* Stored data entries *
■ ■ ■

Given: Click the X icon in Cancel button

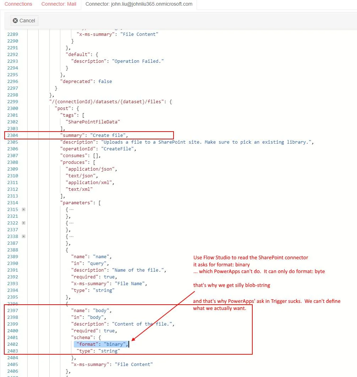Looking at the screenshot, I should [15, 21].
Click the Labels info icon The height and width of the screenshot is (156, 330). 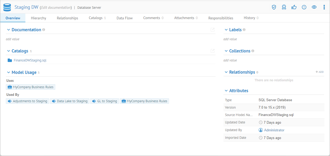click(244, 30)
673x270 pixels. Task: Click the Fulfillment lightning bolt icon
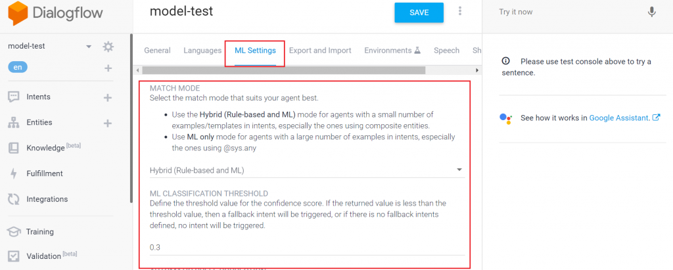(13, 173)
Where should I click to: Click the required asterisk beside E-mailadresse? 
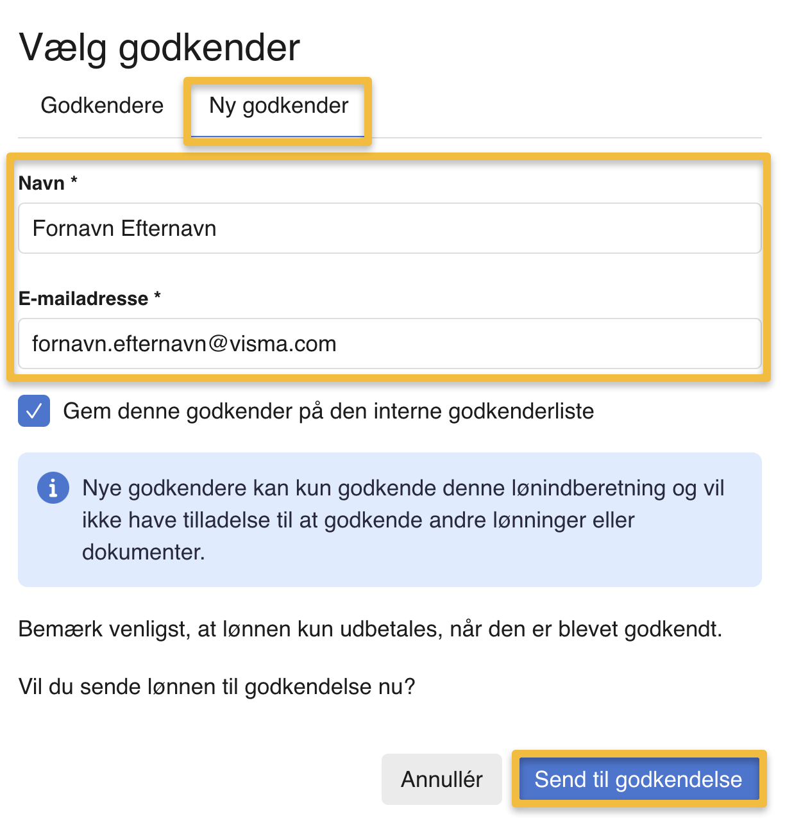(158, 297)
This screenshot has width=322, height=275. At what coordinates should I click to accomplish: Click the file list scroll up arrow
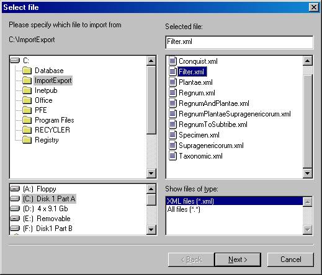[x=307, y=61]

■ ■ ■

Extract exactly the lines from the one containing "This screenshot has" through the last line of the records above, both included, and leave out the pictures.

* The completed task *
This screenshot has width=322, height=275. At what coordinates should I click to accomplish: Click the file list scroll up arrow
[x=307, y=61]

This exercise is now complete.